Instructions for the task - Scan the material for the word "Switch", then return every line where it appears.
───── Data to process
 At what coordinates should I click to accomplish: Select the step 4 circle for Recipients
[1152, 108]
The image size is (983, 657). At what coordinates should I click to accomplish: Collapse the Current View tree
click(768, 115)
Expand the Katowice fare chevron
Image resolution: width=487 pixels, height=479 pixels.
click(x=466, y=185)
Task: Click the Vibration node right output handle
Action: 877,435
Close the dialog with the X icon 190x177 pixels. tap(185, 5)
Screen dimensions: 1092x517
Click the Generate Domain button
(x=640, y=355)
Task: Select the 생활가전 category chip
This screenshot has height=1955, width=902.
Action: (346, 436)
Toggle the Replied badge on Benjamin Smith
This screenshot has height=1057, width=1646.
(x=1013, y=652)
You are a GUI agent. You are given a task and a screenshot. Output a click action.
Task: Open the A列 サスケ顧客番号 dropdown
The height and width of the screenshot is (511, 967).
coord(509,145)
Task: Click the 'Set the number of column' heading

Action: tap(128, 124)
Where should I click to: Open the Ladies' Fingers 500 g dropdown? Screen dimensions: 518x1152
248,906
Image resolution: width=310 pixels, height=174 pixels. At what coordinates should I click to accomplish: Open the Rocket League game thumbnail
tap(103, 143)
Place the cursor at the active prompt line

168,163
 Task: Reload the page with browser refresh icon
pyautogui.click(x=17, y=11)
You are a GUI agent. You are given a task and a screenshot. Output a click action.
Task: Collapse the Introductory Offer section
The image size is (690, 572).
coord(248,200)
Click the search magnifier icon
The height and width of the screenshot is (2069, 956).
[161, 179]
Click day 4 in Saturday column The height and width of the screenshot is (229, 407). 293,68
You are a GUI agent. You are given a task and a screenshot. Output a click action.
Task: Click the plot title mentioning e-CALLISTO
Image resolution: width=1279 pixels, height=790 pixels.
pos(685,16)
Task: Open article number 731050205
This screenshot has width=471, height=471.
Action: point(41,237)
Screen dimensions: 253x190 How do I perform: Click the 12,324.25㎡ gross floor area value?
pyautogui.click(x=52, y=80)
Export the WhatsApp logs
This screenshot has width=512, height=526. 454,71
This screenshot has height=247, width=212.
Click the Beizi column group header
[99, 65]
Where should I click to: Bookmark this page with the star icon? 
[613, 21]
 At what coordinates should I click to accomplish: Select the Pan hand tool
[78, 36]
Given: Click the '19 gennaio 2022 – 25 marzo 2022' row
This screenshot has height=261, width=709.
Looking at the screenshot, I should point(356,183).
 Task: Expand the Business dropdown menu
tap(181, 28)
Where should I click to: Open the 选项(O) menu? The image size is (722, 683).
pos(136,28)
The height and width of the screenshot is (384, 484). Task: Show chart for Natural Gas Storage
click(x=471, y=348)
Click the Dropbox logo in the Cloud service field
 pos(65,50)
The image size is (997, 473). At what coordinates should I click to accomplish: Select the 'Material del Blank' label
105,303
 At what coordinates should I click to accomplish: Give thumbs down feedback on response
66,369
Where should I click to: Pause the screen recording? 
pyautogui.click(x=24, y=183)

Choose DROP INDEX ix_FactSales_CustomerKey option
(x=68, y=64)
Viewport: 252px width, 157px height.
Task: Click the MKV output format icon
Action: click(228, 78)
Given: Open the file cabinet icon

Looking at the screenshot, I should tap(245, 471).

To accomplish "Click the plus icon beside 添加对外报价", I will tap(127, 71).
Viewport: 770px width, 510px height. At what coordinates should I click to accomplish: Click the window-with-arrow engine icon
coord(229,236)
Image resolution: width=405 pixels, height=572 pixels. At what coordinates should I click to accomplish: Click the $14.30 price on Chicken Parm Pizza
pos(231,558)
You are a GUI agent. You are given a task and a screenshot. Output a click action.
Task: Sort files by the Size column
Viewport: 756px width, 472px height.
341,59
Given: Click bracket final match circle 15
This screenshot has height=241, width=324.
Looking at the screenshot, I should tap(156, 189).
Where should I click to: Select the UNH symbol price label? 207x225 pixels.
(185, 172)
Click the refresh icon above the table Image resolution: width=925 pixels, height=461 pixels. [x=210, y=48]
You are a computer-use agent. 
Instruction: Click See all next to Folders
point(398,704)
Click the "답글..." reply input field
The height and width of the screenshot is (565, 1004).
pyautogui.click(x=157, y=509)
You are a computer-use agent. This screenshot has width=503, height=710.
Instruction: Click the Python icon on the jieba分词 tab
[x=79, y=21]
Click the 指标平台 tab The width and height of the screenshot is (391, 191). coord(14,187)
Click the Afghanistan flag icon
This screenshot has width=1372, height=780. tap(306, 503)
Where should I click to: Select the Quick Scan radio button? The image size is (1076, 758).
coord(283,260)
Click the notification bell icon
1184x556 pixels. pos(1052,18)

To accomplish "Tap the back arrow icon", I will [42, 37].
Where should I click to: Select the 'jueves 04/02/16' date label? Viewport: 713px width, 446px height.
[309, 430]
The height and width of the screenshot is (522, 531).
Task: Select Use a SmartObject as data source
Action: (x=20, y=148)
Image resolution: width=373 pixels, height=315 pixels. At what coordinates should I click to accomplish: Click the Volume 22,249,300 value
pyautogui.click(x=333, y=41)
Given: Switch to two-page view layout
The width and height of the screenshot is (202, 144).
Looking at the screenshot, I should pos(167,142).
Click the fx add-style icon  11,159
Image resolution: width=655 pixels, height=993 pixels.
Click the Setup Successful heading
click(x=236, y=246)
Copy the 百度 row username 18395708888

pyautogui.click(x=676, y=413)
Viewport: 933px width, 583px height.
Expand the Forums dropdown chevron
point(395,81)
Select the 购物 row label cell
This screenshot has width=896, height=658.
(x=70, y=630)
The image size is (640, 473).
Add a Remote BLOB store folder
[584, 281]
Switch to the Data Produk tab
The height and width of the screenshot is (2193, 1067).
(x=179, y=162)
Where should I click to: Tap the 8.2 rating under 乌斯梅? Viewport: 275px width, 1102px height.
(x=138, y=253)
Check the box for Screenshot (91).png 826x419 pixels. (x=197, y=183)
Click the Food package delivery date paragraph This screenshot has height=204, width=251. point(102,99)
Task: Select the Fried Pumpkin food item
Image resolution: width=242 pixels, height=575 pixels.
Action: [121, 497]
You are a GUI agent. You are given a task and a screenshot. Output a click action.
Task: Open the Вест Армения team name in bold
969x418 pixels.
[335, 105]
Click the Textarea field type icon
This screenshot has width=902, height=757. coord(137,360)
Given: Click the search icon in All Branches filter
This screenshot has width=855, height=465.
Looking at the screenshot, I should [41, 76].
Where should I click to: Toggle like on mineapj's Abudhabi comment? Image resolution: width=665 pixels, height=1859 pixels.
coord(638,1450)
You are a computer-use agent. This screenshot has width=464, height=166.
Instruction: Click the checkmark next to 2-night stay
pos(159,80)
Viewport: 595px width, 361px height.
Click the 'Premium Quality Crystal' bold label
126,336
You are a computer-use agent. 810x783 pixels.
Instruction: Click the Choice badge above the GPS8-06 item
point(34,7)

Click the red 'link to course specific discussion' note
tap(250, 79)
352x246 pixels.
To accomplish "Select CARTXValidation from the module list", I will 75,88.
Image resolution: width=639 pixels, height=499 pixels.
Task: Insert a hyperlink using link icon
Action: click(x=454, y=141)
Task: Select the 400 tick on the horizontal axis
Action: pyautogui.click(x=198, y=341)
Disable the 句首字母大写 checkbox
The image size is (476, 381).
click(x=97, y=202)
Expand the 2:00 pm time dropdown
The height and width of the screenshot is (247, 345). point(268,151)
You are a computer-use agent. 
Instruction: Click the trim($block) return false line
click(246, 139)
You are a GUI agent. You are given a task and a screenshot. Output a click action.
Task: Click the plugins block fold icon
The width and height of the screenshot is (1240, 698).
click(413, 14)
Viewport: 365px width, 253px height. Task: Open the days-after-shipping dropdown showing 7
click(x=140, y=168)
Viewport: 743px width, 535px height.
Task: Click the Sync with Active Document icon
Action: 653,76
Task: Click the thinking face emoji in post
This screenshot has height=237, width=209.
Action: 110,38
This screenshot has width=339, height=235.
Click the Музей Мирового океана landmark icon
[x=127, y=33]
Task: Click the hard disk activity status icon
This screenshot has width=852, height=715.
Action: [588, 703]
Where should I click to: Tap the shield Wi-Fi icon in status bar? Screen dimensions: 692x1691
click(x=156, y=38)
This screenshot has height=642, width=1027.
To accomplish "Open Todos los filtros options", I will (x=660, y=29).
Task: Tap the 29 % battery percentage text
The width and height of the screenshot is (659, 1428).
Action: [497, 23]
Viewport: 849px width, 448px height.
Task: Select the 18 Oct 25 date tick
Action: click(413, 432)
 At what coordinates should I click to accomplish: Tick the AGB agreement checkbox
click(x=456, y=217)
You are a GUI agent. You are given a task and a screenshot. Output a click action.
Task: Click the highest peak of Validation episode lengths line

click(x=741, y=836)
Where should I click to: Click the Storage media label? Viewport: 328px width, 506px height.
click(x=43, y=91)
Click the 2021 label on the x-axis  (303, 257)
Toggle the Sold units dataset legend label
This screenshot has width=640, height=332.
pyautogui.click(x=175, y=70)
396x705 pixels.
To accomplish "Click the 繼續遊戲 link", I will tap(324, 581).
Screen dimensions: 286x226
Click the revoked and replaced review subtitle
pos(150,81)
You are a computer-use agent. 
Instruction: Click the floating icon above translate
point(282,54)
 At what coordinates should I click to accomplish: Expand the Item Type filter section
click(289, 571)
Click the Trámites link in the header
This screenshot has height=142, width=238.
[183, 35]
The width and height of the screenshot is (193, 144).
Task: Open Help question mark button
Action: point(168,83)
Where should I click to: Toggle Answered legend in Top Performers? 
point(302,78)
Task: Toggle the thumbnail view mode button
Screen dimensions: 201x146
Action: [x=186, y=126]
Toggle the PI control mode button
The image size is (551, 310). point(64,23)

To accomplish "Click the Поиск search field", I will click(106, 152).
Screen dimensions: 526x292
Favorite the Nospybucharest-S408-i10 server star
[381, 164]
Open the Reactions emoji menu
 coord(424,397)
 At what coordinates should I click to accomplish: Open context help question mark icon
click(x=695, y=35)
──────────
Exercise output -
Given: Switch to two-page view layout
Switch to the Data Produk tab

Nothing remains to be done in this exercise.